Mizoram’s terrain is shaped by the collision of the Indian and Burmese tectonic plates, resulting in a folded, north-south hill system with perpendicular faults. The state lies in India’s highest seismic zone (Zone VI), experiencing frequent earthquakes. Notable events include a 4.3 magnitude quake near Kolasib on 19 April 2011 and a 6.4 magnitude quake on 4 February 2011. More recently, a 5.2 magnitude earthquake struck Champhai district on 12 January 2025, highlighting ongoing seismic activity.
The geological structure comprises sedimentary rocks from the Surma (Middle Bhuban Formation), Barail, and Tipam groups, with alluvium in riverbeds containing argillaceous and arenaceous sandstones, shale, siltstones, mudstones, and greywacke. A 560 m thick Middle Bhuban rock succession between Bawngkawn and Durtlang, showing seven normal and seven reverse magneto-strata, dates to approximately 20 million years old. These rocks are weak, weathered, and prone to landslides, especially during monsoons, due to high slopes and seismic activity. Locally, soft black-to-grey rock is used for building materials and low-traffic roads. Soils are typically sandy loam and clay loam, heavily leached, porous, and low in minerals and humus.
No economically significant minerals are present, though clay, sand, and gravel deposits occur in riverbeds like the Tlawng. Mizoram’s geological conditions have spurred oil and gas exploration, with international companies from France, Russia, and Cyprus signing agreements in 2009 for a 12% oil and 10% gas royalty to the state, though no major reserves have been confirmed as of 2025.

== Mountain Ranges ==
Mizoram’s 21 hill ranges form a rugged backbone, with notable peaks including:
Phawngpui Tlang (Blue Mountain), the highest peak at 2210 m, in Saiha District, known for its biodiversity and tourism.

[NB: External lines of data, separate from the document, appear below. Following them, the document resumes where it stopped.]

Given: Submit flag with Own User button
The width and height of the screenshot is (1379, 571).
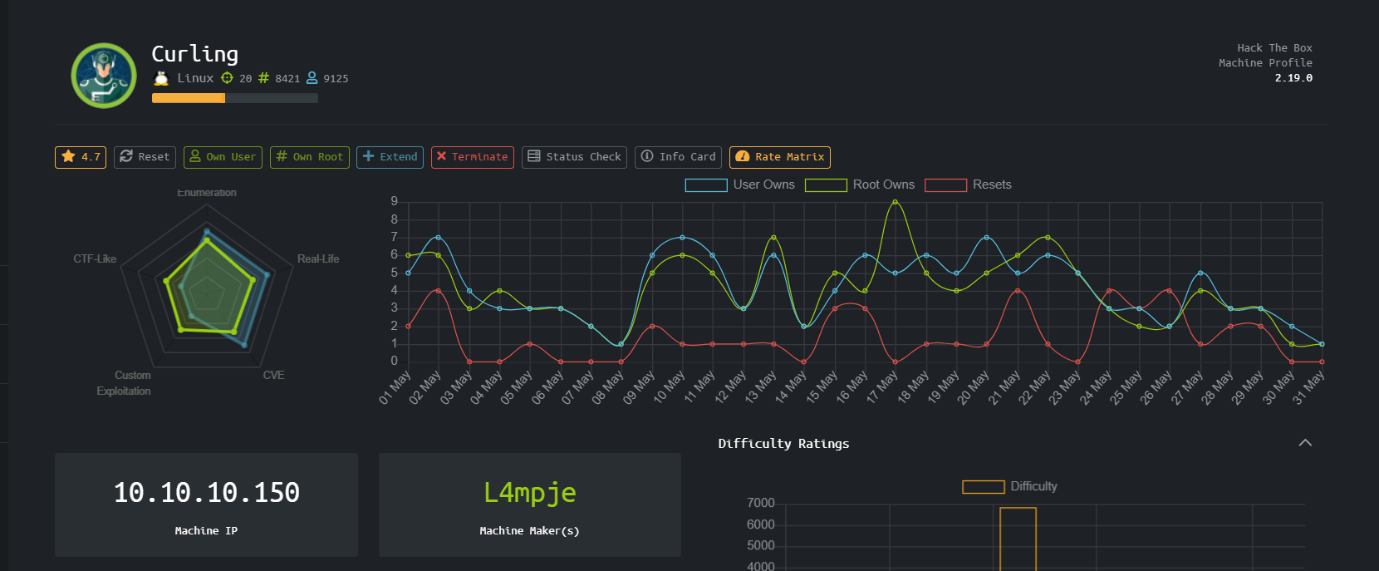Looking at the screenshot, I should 223,157.
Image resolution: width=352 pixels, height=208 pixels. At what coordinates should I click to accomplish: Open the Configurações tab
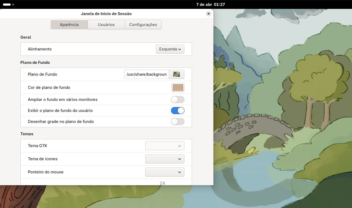coord(143,25)
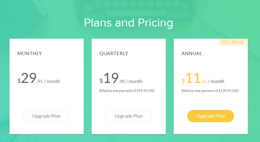Click the large 19 price number
The width and height of the screenshot is (260, 142).
point(111,78)
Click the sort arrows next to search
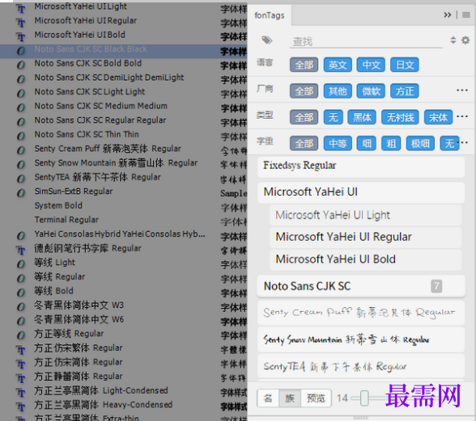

Lengteng, at 2141 m, a significant peak in eastern Mizoram.

Mawma, at 2050 m, in central Mizoram.

Surtlang, at 1967 m.

Hmuifang, at 1619 m, near Lunglei, with virgin forests preserved since Mizo chieftain times.

Reiek, at 1465 m, in Mamit District, offering views of Aizawl and Bangladesh plains.

Sakawrhmutuai, at 1535 m, a tourism hub in Mamit District with a proposed skywalk.

Other notable peaks include Lurhtlang (1935 m), Tan Tlang (1837 m), and Chalhfilh Tlang (1865 m).

== Rivers ==
Mizoram’s rivers, flowing through steep valleys, are vital for agriculture, hydropower, and connectivity. Major rivers include:
Chimtuipui (Kaladan), originating in Myanmar’s Chin State, flows through Saiha and Lawngtlai districts, supporting southern Mizoram’s drainage.

Tlawng (Dhaleswari in Assam), flowing through Aizawl, joins the Barak River. Tributaries include the Tut, Teirei, and Ngashih.

Tuirial, impounded by the Tuirial Dam, flows northwards in Aizawl District.

Tuivawl, joining the Barak River in Assam’s Cachar District.

Tiau, a 159 km international boundary river between India and Myanmar.

Khawthlangtuipui (Karnaphuli), draining southwestern Mizoram, with a length of 128 km.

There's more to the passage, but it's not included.